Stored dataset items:
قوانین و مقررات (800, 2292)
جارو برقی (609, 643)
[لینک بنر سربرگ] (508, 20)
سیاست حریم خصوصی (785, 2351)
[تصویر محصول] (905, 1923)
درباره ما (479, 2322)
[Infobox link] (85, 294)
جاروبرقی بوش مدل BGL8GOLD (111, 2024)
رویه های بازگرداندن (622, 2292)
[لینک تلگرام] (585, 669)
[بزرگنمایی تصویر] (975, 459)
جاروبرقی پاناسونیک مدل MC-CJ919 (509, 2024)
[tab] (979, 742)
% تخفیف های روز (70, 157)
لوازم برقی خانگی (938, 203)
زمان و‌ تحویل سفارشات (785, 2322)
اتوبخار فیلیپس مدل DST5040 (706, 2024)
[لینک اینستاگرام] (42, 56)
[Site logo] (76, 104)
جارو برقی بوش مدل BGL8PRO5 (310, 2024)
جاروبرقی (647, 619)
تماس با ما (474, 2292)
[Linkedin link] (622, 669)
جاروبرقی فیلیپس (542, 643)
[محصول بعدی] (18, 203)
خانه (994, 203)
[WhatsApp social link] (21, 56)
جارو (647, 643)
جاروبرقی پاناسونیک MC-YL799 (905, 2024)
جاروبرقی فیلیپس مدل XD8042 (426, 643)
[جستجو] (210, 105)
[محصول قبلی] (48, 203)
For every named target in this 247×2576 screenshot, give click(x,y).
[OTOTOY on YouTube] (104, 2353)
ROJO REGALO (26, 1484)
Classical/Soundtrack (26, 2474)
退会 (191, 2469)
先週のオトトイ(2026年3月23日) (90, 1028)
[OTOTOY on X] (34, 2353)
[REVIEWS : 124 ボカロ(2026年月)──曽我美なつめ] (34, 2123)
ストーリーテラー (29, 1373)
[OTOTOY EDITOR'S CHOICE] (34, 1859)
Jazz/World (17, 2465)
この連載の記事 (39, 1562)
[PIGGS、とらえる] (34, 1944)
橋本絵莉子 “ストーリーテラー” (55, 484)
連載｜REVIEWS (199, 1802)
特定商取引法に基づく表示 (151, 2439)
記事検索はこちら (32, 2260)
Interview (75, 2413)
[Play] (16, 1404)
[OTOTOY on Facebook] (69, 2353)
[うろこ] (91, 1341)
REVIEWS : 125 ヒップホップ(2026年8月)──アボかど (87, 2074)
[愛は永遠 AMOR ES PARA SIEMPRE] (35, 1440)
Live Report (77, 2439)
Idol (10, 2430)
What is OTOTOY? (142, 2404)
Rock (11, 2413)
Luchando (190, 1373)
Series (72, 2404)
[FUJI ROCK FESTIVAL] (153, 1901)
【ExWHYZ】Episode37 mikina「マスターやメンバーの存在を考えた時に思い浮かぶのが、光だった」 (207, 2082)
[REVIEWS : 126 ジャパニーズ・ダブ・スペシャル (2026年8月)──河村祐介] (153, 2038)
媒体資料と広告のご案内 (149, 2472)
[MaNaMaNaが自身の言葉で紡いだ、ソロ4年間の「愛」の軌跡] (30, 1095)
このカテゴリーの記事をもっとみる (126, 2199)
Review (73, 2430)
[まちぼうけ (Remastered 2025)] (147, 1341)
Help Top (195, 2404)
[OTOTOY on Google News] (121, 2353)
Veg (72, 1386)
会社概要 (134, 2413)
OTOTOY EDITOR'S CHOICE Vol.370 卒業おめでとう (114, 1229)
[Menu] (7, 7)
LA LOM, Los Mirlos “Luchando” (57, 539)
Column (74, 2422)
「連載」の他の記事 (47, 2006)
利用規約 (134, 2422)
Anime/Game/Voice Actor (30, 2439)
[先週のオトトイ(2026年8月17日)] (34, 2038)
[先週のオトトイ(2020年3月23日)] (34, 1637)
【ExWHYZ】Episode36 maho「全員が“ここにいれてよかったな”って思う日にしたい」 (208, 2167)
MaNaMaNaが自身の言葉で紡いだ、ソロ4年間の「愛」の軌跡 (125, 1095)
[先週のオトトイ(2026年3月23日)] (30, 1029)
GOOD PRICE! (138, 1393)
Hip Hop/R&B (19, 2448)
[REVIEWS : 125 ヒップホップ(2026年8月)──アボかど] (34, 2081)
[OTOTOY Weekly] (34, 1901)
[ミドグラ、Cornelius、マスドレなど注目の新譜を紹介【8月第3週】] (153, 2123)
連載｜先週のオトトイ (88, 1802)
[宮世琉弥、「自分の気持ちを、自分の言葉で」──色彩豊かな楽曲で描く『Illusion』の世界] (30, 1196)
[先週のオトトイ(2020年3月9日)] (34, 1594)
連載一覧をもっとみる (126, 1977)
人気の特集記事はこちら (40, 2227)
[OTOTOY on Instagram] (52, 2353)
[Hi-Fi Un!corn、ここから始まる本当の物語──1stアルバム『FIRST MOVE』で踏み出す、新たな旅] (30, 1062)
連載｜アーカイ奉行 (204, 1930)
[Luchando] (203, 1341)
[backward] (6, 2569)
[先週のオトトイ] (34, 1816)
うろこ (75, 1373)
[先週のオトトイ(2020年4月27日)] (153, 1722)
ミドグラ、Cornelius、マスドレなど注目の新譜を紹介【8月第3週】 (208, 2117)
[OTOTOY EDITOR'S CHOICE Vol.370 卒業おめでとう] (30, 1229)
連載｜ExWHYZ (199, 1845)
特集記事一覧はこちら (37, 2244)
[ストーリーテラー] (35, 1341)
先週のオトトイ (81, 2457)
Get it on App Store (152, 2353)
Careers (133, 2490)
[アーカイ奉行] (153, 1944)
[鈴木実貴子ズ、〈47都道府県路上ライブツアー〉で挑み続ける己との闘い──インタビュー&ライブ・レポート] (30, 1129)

Your instructions:
The answer should contain only the lines from the first line of the entries through the line holding "[لینک تلگرام] (585, 669)", each exactly as written.

Worked solution:
قوانین و مقررات (800, 2292)
جارو برقی (609, 643)
[لینک بنر سربرگ] (508, 20)
سیاست حریم خصوصی (785, 2351)
[تصویر محصول] (905, 1923)
درباره ما (479, 2322)
[Infobox link] (85, 294)
جاروبرقی بوش مدل BGL8GOLD (111, 2024)
رویه های بازگرداندن (622, 2292)
[لینک تلگرام] (585, 669)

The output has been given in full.